Video by Dennis Hlynsky

Recorded early November in Lawrence, MA at the beginning of the winter crow roost season. In this video American Crows and Fish Crows fly from a staging area in the the south to the Merrimack river’s edge to spend the night.

Professor and Dept Head of the Film/Animation/video Department at the Rhode Island School of Design. Dennis is an early adopter of electronic imaging. Beginning in 1972 with early forms of video signal processing he has focused his artistic research on instances of group activity. These instances range from human celebration to animal gatherings. Dennis was a co-founder of Electron Movers.

Below is an excerpt from an online article at www.wired.com posted in March 2014:

Dennis discovered his ability to collapse and condense time in 2006, outside of a Dunkin’ Donuts.

Hlynsky had been driving in his hometown of Providence, Rhode Island, when he noticed a flock of starlings above the donut shop performing one of their arresting group ballets. He pulled over, propped his Flip video camera against a rock, and filmed the entire show.

When he got home, he did what came naturally and loaded the footage into After Effects. Hlynsky, 61, has been manipulating video footage since the 1970s, when he was a student at the Rhode Island School of Design. Today, he heads the school’s Film, Animation and Video Department.

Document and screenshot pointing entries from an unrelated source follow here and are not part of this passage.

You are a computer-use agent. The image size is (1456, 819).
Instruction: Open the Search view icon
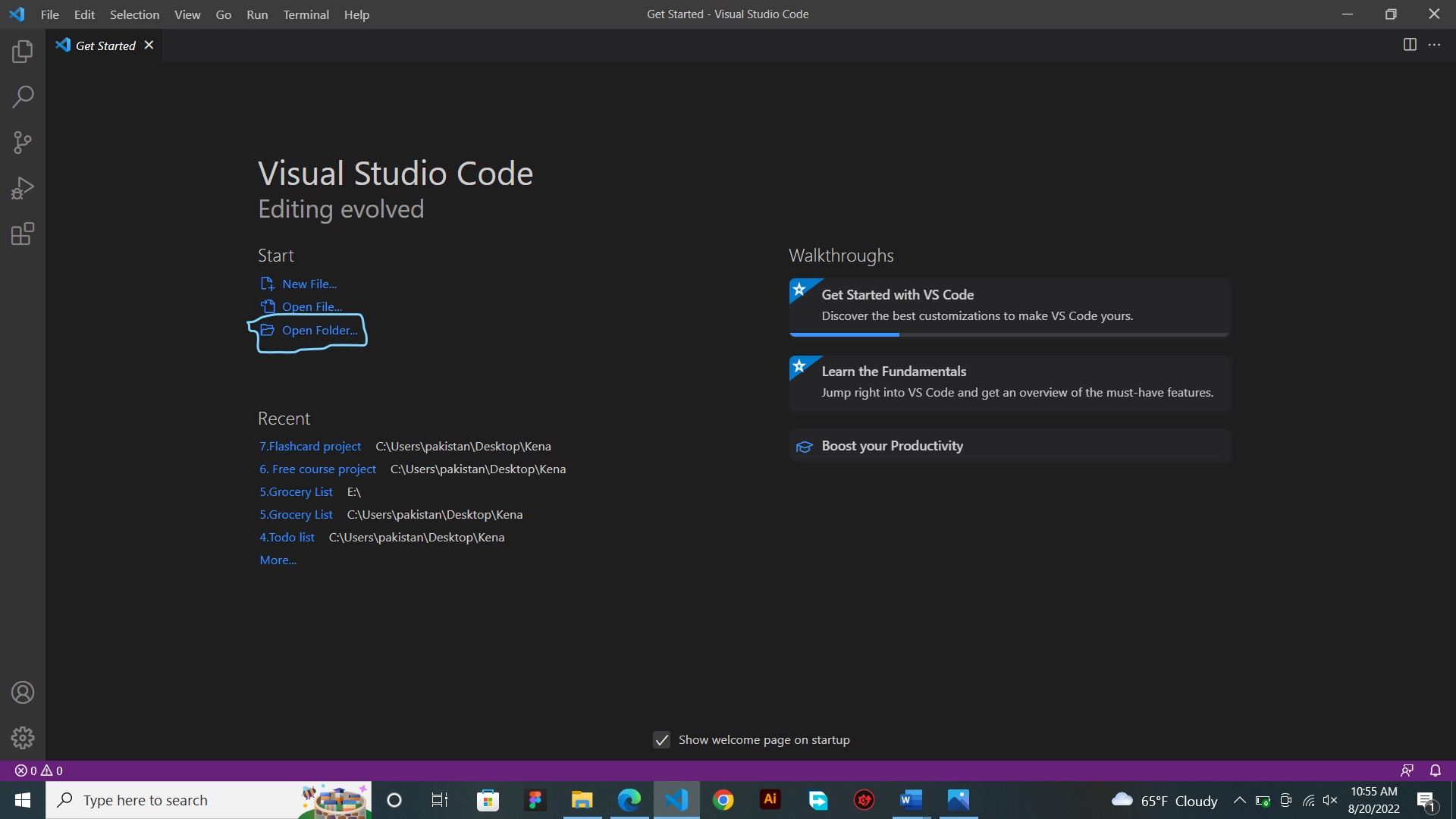click(x=23, y=97)
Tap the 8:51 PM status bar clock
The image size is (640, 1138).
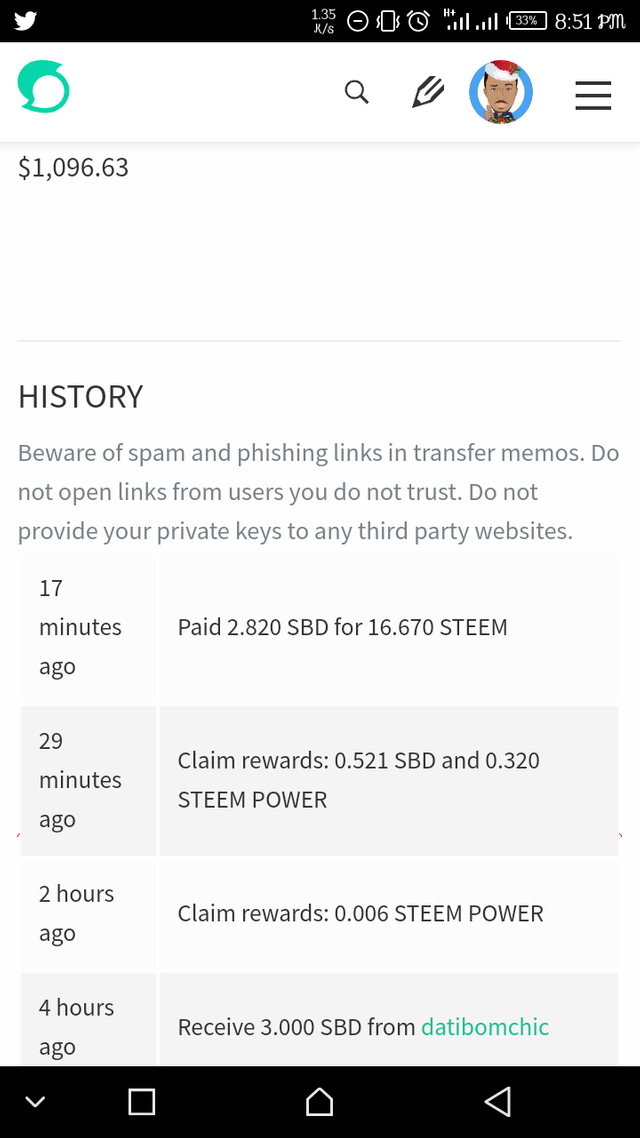589,20
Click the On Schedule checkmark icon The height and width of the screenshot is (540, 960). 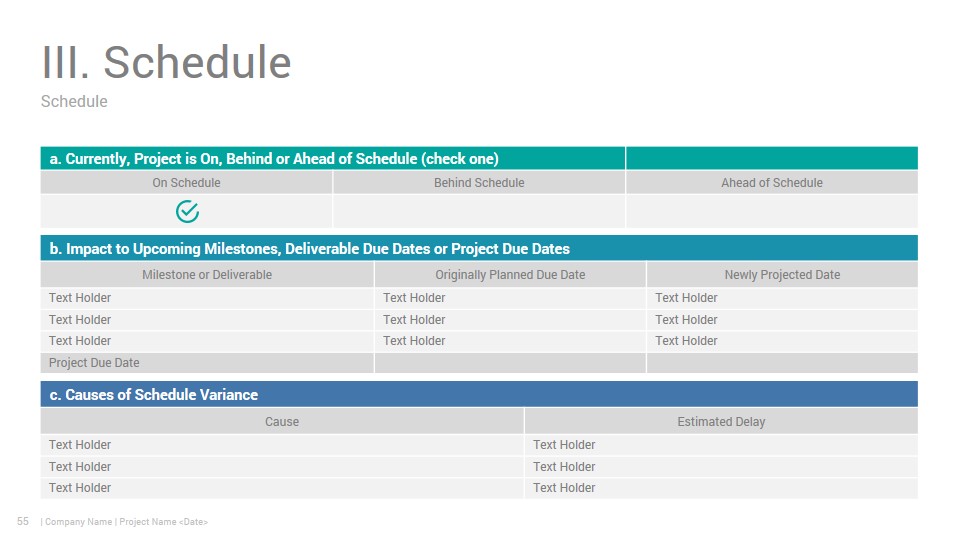187,211
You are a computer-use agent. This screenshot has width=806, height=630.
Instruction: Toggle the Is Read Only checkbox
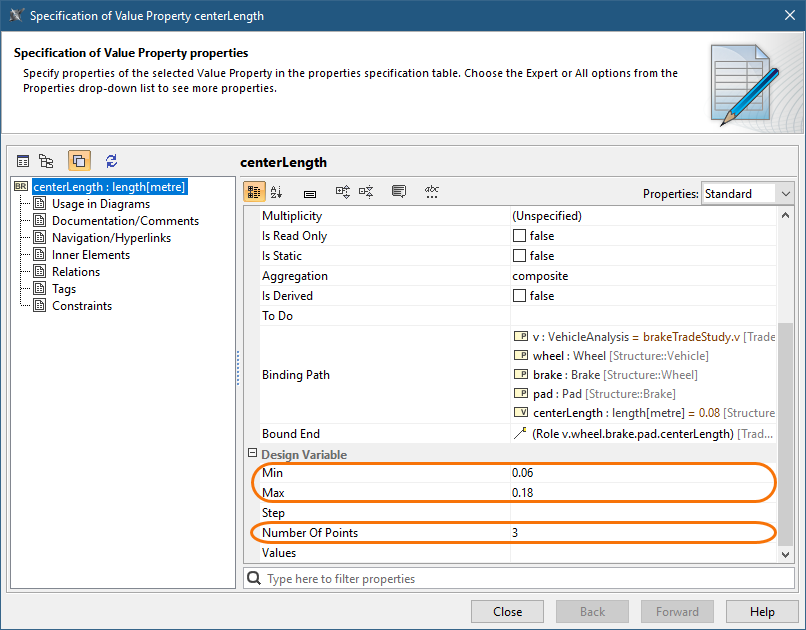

Even with the ability to scrub back and forth through the action, Hlynsky found it difficult to track how the murmuration, as starling flocks are called, was moving. So he started experimenting. By layering frames atop each other, he discovered that he could see not just where the birds were at a given moment but also where they had been moments before. “I found if I could extend time without slowing it down, I could see more clearly what was going on in the flock,” he says. Now, there’s a chance his mesmerizing technique could help scientists in their decades-long quest to understand how and why birds fly as they do.

Hlynsky–pronounced Ha-lynn-skee, like “Lewinksy,” not Hel-sink-ee, like the Finnish capital, though that didn’t keep it from becoming his seventh-grade nickname–has spent the past several years tweaking his time-extruding technique. Early on, he focused on single bird studies, conducting experiments in his backyard with homemade green-screen feeders. He’s since adapted the technique to visualize the movements of ants, carp, seagulls and ducks. Lately, Hlynsky’s returned to filming flocks.

The results are striking. In each case, the processed clips amplify the birds’ mesmerizing movements. In the best examples, the sweeping formations are closer to art than nature, like watching a great thumb make charcoal smudges in the sky. In some instances, viewed in momentary superposition, the black flocks take on a sinister quality, like you’re trapped inside The Birds on a potent dose of LSD.As he perfected the artistic process, Hlynsky found himself more interested in figuring out what exactly he was documenting. The closer he examined his footage, the more it surprised him.

“I saw none of the organization I expected,” he says. Instead of flying like a disciplined formation of fighter jets, it seemed more like the flocks were operating as a single entity, linked extrasensorially into some strange supercreature. One second, Hlynsky says, a group of birds could just be standing around being birds, and suddenly “they’d all take off and kind of surrender their individuality en masse–sort of like a change of state.”